Мопассан унаследовал от доктора Ларивьера из «Госпожи Бовари» взгляд острее ножа, который проникает в душу и обнажает ложь, вопреки уверениям и стыдливости. В воспоминаниях Сеит-Бёва можно прочесть эту поразительную заметку: «Гомер говорит «γοεω» — вижу, представляю. Видеть и представлять — это одно и то же, это уже не ощущение, это уже мысль, перцепция». Для Мопассана — видеть и составлять представление — одно и то же.
Он быстрыми штрихами набрасывает увиденное. Его произведения — богатые коллекции прекрасных эскизов, синтетических набросков. Как все великие художники, он упрощает. В его рисунке — никакой намеренной поэзии, никакой притворной наивности, но — верность и точность линий, совершенное чувство движения, ритмическая легкость и биение самой жизни. Исполнение его портретов всегда детально точно, но никогда Мопассан не согревает их нежностью, не смягчает добродушием.

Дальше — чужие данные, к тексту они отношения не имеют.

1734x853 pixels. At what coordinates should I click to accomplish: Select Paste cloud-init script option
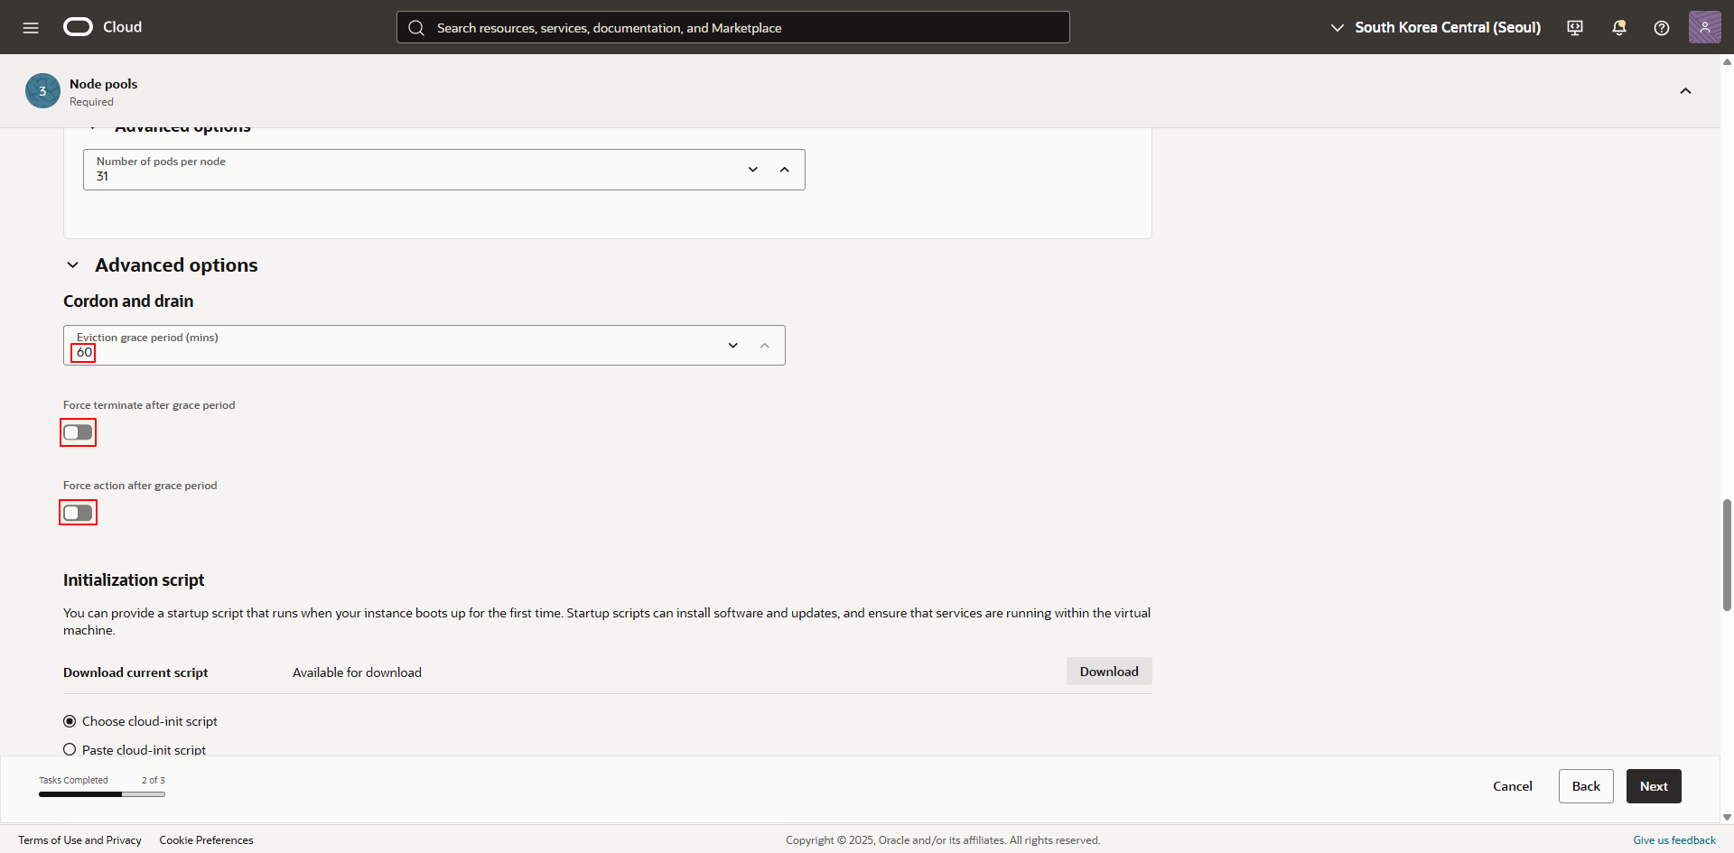(x=70, y=749)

Иногда контуры обозначаются резче: появляется карикатура. Это Калло или Гогарт, Гойа или Моннье, скорей всего, Домье. Как и этот последний, он любит выставлять напоказ обезображенные тела, формы, изуродованные старостью и сидячей жизнью. В особенности женское тело, «бывшее столь нежным», рисуется им со сдержанной усмешкой, опозоренное возрастом, заклейменное морщинами и рубцами, уродливо атрофированное или раздутое. Подобно Домье, он мастер «озверять» лица под влиянием грубых аппетитов, воинствующей вульгарности, бессмысленных мечтаний и неизлечимой глупости, и, может быть, в эти минуты он интенсивнее всего испытывает «радость творчества».

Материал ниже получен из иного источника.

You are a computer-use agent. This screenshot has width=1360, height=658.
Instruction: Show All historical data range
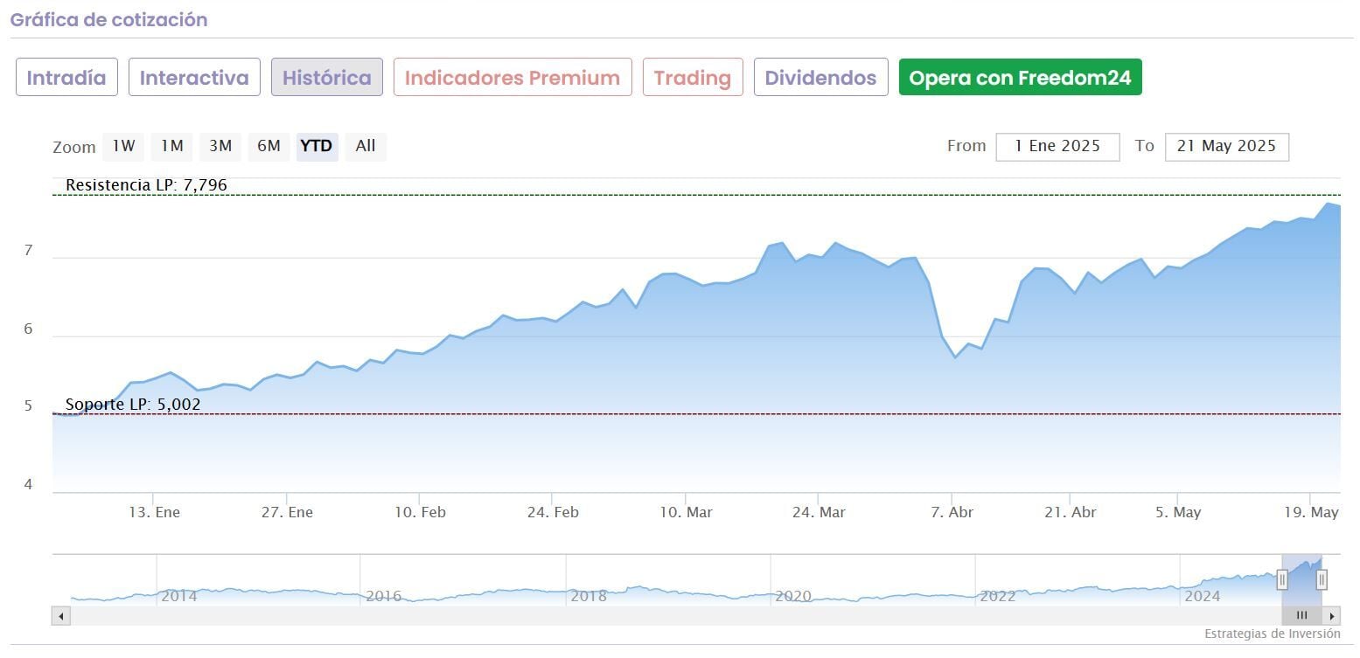(366, 146)
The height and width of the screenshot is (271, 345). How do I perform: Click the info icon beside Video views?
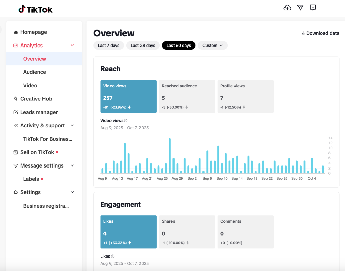pyautogui.click(x=126, y=121)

Он, кажется, с преднамеренным кокетством изгоняет психологию из своих рассказов; он не признает ее и будто не подозревает о ее существовании. Человечество, которое он изучает, подчиненное принципу детерминизма, не знает и не стремится узнать себя; его действующие лица мечутся, как импульсивные натуры, как истые французы, которые действуют скорее, чем думают. К чему же придумывать для них гипотетические мотивы поступков и сомнительные рассуждения? Автор сразу вводит их в круг событий, завязывается борьба, за которой он следит вместе с ними с ясной безмятежностью. Этот подход вполне применим к той орде дикарей, которая, по мнению автора, и представляет собой человечество; ничего другого не надо, чтобы показать этих антропопитеков и людей четвертичной эпохи, мечущихся за железными решетками, возбужденных блеском золота или половым инстинктом. Но сможет ли Мопассан применить свой метод тогда, когда он попытается приложить его к людям менее примитивным, более сознательным, если и не более нравственным?

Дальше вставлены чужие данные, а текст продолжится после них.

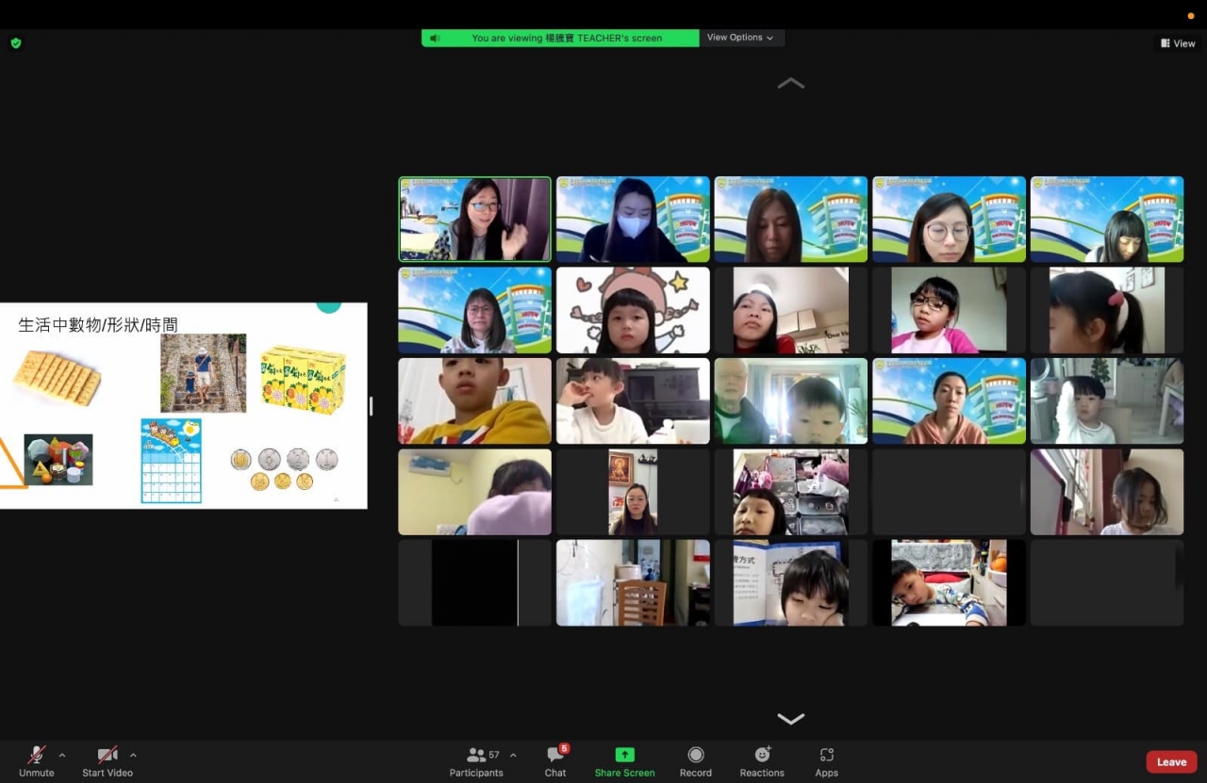Open the Apps panel
This screenshot has width=1207, height=783.
pyautogui.click(x=827, y=755)
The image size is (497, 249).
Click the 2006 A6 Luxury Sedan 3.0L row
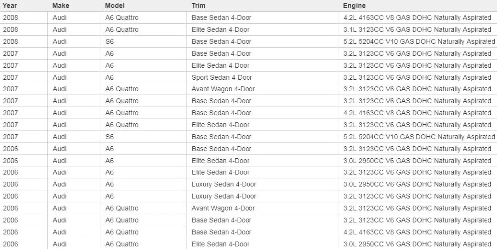pyautogui.click(x=249, y=184)
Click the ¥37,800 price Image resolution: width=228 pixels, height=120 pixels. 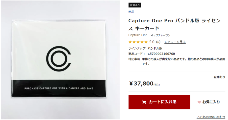(141, 84)
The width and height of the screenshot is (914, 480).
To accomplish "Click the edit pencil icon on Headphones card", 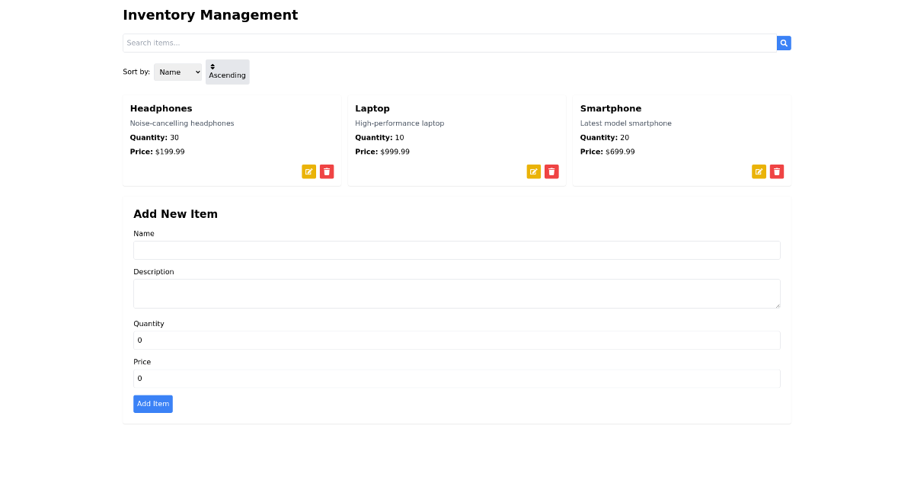I will tap(308, 171).
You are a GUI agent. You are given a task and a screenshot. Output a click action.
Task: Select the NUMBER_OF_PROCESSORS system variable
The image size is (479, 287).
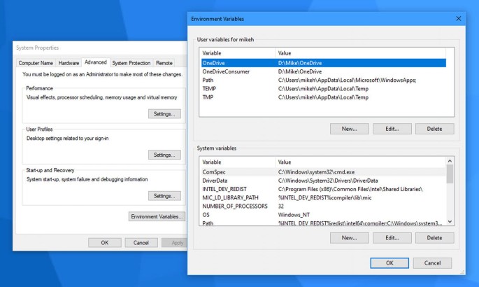[235, 206]
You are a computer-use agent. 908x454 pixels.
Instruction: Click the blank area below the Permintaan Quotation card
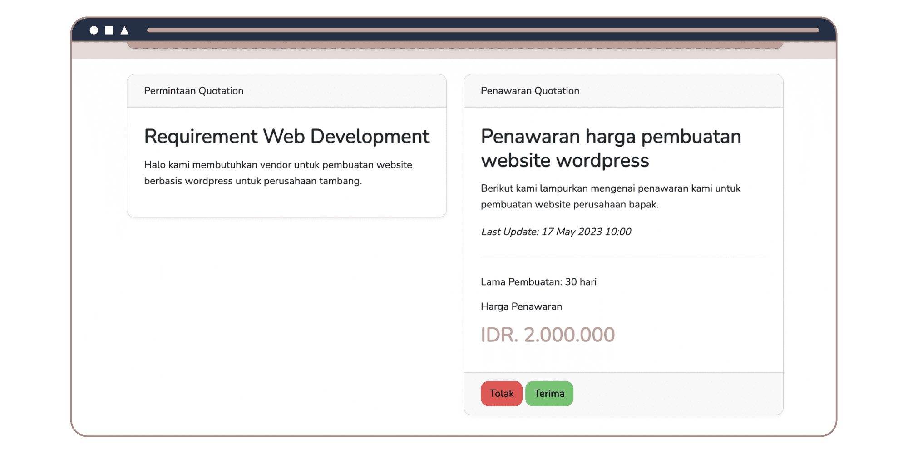tap(286, 318)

Он не имеет соперника в построении композиции романов и новелл, гармонично распределяя в тексте действие и диалог и ловко скрывая от читателя, куда он ведет свое повествование.
Чрезвычайно добросовестный вначале, Мопассан со временем делается небрежнее. Продумав свой рассказ, записывает его без исправлений, почти машинально.
В действительности зрение и обоняние развились у писателя в ущерб слуху, который был мало восприимчив к музыке. Повторения, негармоничные созвучия не всегда шокируют Мопассана: в этом отношении он не унаследовал фанатизма своего великого учителя. Он не гонится за редким словом, не заботится о неологизмах и не испытывает мук, которые убили Флобера. Некоторые увидели в этом бесцеремонное отношение к языку и бросили Мопассану упрек в неправильности речи, но это не мешало совокупности этих «неправильных» фраз оставаться шедевром.